§ Materials provided
########################################

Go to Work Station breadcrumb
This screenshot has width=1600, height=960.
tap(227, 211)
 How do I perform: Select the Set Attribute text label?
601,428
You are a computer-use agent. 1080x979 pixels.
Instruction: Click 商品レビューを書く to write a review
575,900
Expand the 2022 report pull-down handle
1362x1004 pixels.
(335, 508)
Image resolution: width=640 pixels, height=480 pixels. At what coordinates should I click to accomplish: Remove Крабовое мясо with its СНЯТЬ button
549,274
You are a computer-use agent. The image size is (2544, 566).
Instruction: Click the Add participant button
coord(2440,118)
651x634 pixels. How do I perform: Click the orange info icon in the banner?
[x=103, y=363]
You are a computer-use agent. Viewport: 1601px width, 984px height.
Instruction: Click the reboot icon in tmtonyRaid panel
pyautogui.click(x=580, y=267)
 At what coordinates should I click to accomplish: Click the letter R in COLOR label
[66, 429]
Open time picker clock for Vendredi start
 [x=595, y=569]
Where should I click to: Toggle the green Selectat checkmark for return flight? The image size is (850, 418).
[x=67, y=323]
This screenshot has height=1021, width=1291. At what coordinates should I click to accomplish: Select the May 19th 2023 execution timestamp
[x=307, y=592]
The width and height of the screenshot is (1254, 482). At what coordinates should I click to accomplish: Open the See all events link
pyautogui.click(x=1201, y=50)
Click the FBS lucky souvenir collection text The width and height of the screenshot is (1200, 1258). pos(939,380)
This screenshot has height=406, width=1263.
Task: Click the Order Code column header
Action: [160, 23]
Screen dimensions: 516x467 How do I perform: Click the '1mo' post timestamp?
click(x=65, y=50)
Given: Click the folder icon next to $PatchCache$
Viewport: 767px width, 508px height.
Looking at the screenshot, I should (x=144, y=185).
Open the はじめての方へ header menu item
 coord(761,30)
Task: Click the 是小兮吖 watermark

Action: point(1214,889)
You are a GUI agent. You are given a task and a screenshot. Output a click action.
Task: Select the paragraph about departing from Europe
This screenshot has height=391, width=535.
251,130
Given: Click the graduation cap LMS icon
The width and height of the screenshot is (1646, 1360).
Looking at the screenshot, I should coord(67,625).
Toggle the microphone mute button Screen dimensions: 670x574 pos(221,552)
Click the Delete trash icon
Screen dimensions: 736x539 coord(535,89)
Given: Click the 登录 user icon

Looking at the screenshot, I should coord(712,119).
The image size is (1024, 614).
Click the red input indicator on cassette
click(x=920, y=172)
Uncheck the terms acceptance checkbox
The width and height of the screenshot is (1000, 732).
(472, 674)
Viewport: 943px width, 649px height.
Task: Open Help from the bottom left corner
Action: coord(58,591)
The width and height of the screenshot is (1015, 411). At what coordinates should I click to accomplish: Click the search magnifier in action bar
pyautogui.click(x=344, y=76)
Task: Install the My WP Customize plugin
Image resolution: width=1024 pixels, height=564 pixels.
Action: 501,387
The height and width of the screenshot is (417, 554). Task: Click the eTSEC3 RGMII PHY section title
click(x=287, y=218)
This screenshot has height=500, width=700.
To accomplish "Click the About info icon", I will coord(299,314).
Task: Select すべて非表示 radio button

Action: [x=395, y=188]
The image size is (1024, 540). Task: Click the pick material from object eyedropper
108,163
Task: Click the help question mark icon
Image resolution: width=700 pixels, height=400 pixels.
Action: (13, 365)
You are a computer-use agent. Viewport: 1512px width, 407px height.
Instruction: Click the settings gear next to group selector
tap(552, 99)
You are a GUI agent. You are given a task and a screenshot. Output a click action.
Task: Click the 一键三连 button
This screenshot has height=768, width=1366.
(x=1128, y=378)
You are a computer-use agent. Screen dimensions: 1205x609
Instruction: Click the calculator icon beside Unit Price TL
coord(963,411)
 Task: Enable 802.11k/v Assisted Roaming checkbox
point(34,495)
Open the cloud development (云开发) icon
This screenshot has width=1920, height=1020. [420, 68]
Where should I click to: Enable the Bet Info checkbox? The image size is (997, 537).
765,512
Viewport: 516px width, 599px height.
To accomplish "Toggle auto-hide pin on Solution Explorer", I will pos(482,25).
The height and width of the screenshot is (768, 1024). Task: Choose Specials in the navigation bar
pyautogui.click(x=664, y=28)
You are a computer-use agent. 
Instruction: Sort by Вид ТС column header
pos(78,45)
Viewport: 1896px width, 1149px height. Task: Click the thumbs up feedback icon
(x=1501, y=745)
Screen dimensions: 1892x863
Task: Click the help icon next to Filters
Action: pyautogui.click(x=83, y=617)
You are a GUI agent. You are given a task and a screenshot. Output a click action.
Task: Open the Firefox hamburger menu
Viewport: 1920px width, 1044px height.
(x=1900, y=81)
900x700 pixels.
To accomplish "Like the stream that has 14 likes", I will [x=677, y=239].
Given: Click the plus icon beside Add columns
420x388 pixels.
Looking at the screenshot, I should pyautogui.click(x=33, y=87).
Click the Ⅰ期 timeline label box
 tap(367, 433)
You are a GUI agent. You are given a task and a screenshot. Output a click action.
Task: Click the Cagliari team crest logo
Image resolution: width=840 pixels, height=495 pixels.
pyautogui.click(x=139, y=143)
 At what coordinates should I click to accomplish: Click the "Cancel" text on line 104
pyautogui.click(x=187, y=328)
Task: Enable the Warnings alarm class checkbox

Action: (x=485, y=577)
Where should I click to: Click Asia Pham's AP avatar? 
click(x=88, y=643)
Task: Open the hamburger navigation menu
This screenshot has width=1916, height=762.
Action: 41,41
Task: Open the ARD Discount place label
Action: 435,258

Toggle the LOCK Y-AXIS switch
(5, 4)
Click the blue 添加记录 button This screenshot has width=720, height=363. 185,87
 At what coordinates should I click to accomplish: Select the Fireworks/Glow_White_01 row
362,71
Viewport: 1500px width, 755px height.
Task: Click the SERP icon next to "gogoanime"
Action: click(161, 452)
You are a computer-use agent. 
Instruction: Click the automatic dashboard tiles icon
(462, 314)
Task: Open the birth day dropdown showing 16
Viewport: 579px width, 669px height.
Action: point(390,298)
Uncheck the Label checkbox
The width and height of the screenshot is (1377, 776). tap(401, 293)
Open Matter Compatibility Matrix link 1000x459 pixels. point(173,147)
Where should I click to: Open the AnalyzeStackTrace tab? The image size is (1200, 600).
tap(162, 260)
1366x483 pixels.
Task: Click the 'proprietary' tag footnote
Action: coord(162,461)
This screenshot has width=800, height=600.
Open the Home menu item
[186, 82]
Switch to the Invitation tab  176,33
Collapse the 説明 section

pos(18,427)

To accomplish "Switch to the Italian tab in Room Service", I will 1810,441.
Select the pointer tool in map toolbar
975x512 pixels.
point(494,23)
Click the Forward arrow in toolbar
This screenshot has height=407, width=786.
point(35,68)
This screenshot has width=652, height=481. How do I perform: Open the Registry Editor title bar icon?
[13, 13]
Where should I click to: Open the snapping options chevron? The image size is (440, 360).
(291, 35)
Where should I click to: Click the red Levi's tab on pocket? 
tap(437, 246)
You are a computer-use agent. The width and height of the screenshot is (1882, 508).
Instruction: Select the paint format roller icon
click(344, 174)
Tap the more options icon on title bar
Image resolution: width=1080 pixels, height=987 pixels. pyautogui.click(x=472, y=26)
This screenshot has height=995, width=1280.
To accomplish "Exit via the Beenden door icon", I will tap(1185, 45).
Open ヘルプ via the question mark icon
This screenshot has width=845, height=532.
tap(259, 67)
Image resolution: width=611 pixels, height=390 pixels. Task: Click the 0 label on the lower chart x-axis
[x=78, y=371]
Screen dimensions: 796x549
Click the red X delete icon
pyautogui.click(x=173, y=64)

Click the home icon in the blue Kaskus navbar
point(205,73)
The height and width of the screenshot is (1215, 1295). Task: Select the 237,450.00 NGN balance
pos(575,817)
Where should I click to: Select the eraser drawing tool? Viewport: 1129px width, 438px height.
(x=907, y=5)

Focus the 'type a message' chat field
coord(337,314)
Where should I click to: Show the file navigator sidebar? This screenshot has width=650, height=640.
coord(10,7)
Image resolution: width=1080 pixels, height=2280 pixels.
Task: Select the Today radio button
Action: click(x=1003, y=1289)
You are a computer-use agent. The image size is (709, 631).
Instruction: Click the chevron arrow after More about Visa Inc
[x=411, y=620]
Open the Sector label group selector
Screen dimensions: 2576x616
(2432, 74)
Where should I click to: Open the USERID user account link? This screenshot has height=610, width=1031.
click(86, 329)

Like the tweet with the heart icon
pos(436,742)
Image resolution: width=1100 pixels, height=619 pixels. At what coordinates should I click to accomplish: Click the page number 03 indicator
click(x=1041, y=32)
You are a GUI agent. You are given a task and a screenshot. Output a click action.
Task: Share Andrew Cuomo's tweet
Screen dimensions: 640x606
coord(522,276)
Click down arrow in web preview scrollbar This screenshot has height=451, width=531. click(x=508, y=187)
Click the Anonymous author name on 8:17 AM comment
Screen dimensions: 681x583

########################################

§ What needs to be done
Show me each line of the listing above with "question" in it.

§ Reply
Task: Click the help question mark icon
Open ヘルプ via the question mark icon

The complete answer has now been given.